Your instructions => Transcribe verbatim the span of lines that opens with the line containing "Task: Click the ADVANTAGE column header" and closes with the last line of the data below.
(Extracted information Opens)
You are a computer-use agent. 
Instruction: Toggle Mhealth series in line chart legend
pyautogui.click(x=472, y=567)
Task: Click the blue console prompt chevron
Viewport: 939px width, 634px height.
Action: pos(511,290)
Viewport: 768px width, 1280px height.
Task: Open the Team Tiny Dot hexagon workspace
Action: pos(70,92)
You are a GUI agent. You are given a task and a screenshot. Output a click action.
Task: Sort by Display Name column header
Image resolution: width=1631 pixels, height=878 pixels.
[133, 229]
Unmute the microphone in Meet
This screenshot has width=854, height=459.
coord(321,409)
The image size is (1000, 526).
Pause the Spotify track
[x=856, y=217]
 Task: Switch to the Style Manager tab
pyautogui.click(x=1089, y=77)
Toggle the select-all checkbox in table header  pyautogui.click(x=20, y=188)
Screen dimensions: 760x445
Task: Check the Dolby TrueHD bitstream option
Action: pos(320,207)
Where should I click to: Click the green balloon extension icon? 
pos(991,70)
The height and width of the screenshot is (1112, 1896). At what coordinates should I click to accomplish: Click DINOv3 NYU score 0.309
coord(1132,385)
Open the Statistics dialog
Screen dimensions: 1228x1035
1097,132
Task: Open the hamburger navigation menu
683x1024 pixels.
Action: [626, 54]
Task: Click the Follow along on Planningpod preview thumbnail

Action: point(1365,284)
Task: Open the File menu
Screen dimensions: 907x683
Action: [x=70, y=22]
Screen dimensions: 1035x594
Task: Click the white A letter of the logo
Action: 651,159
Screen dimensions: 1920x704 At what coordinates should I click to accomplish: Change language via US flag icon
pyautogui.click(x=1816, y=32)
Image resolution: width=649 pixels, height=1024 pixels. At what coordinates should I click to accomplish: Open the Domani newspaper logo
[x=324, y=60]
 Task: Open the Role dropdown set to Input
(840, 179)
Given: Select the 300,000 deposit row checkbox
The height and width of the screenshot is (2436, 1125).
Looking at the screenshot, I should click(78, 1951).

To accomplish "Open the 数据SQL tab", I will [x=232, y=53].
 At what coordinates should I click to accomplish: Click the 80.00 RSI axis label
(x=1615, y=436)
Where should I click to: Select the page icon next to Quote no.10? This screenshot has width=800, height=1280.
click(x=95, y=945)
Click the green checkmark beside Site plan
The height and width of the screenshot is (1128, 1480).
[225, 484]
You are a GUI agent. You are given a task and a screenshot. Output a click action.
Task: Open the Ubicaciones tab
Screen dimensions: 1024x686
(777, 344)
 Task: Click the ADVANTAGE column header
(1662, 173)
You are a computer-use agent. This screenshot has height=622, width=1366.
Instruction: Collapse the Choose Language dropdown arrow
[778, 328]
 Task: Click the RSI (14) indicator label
(Extracted information Closes)
Exercise answer =>
 Task: Click the ADVANTAGE column header
(1662, 173)
You are a computer-use agent. This screenshot has height=622, width=1366.
Instruction: Collapse the Choose Language dropdown arrow
[778, 328]
 Task: Click the RSI (14) indicator label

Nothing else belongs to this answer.